Researchers are investigating the safety and effectiveness of efruxifermin in people with non-cirrhotic nonalcoholic steatohepatitis (NASH) or metabolic dysfunction-associated steatohepatitis (MASH) who have moderate to advanced liver fibrosis (stage 2 or 3). This Phase 3 study is randomized, double-blind, and placebo-controlled, enrolling a total of 1650 participants in two groups to evaluate treatment outcomes. Participants will receive either efruxifermin or a placebo by subcutaneous injection. The study involves two cohorts, with Cohort 1 including patients who have biopsy-confirmed NASH or MASH and specific liver fibrosis and activity scores. The treatment period and detailed dosing schedules are not provided but the study compares the effects of the active drug against placebo. During the study, participants will be monitored for improvement in liver disease status, including resolution of NASH/MASH and at least a one-stage improvement in liver fibrosis after 52 weeks for Cohort 1. Long-term outcomes such as event-free survival will be observed over 240 weeks. Safety and efficacy assessments will be conducted throughout the study period, including evaluations of liver histology and metabolic health.

This research aims to evaluate the effectiveness and safety of two different dose schedules of pegozafermin compared to a placebo in adults with metabolic dysfunction-associated steatohepatitis (MASH) who have liver fibrosis at stage F2 or F3. This phase 3 study focuses on improving liver fibrosis and steatohepatitis in this patient group, which involves chronic liver disease associated with metabolic dysfunction. Participants will receive either pegozafermin or a placebo through subcutaneous injections. The study compares two doses of pegozafermin to assess their impact on liver fibrosis and steatohepatitis. The treatment period lasts up to 52 weeks, with outcomes measured at this time point. During the study, participants will be monitored for improvements in liver fibrosis and resolution of steatohepatitis without worsening fibrosis by week 52. Researchers will also track the time until any disease progression occurs, up to 5 years. Throughout the trial, safety and efficacy will be carefully assessed through clinical evaluations and laboratory tests to ensure participant well-being.

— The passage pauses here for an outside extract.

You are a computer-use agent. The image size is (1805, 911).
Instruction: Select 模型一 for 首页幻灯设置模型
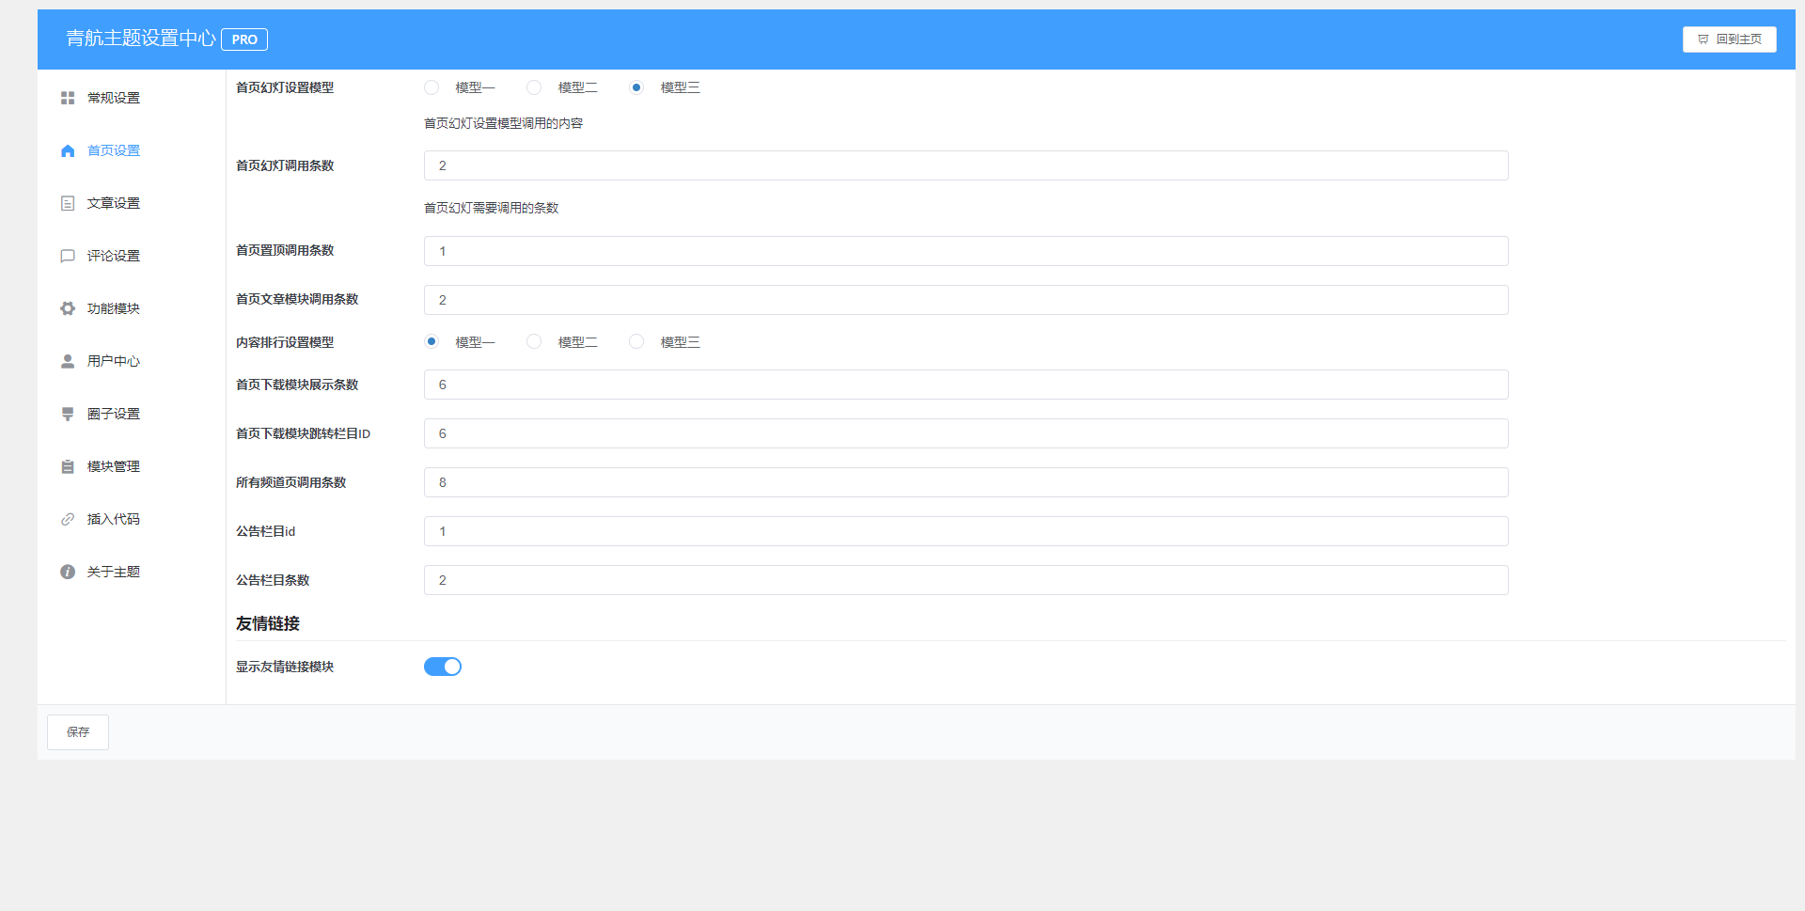point(432,87)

Narcolepsy Type 1 (NT1), Narcolepsy Type 2 (NT2), and Idiopathic Hypersomnia (IH) are rare sleep disorders causing excessive daytime sleepiness, making it difficult for people to stay alert during daily activities like school, work, or driving. NT1 often includes sudden muscle weakness called cataplexy triggered by strong emotions, while NT2 does not have cataplexy. People with IH feel tired even after long sleep and may have trouble waking up. This study aims to evaluate the safety, tolerability, and effects of ORX750, a drug designed to mimic orexin, a brain protein that helps keep people awake, in individuals with NT1, NT2, and IH. Participants will be randomly assigned to receive either ORX750 capsules or matching placebo capsules in this Phase 2a trial. The study will compare the drug against placebo to learn about its safety, how the body processes it, and its potential to reduce sleepiness and improve symptoms in these conditions. Participants must stop all other narcolepsy or hypersomnia medications and follow study requirements throughout the trial. During the study, researchers will monitor participants for treatment-related side effects, changes in laboratory tests, vital signs, heart electrical activity (ECG), and any suicidal thoughts or behaviors up to day 35. The main outcomes focus on safety and tolerability of ORX750. The study includes adults aged 18 to 65 years with specific diagnoses of NT1, NT2, or IH and tracks their response and health closely during the trial period.